In March, 1967, the plaintiff was presented in the Superior Court on an information in three counts. The first count charged him with the crime of robbery with violence in violation of General Statutes § 53-14. The second and third counts charged him with the crimes of forgery in violation of General Statutes § 53-346. The plaintiff pleaded not guilty to all three counts. Thereafter, he made a motion to separate the count of robbery with violence from the two counts of forgery. The motion was granted, and the plaintiff was tried only on the count charging him with commission of robbery with violence.
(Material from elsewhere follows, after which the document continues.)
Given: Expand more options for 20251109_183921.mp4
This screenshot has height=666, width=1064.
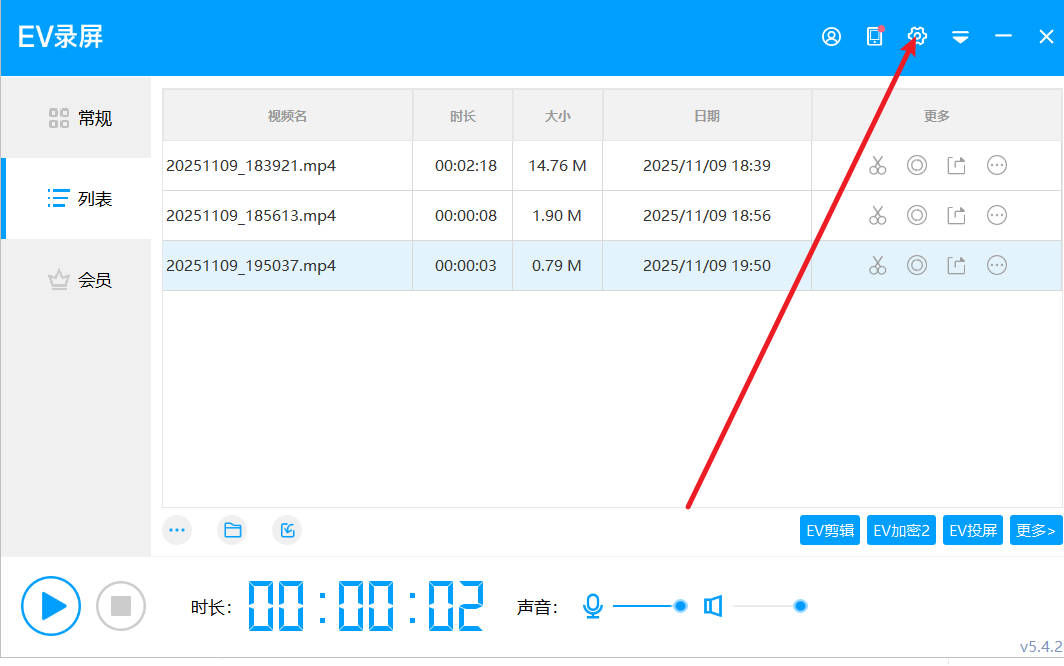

On June 9, 1967, a jury found the plaintiff guilty as charged, and on November 17,1967, the court sentenced the plaintiff to serve not less than four nor more than fifteen years in the state prison.

Following the imposition of the sentence, an assistant clerk of the Superior Court prepared and signed a mittimus which committed the plaintiff to the state prison. The mittimus erroneously recited that the plaintiff had been convicted of the crimes of robbery with violence and forgery. On December 11, 1967, the assistant clerk prepared, signed and *47delivered to the warden a corrected mittimus, which recited that the plaintiff had only been convicted of the crime of robbery with violence.

By this writ of habeas corpus, the plaintiff seeks his immediate release from the state prison on the theory that the original mittimus erroneously recited that he had been convicted of two crimes rather than one and that the mittimus could not be corrected ministerially. The trial court held that the original mittimus did not affect the legality of the plaintiff’s confinement and that the execution and delivery of the corrected mittimus to the warden was proper. The court rendered judgment dismissing the petition. The court, upon the petition of the plaintiff, certified the case to this court for review. General Statutes § 52-470.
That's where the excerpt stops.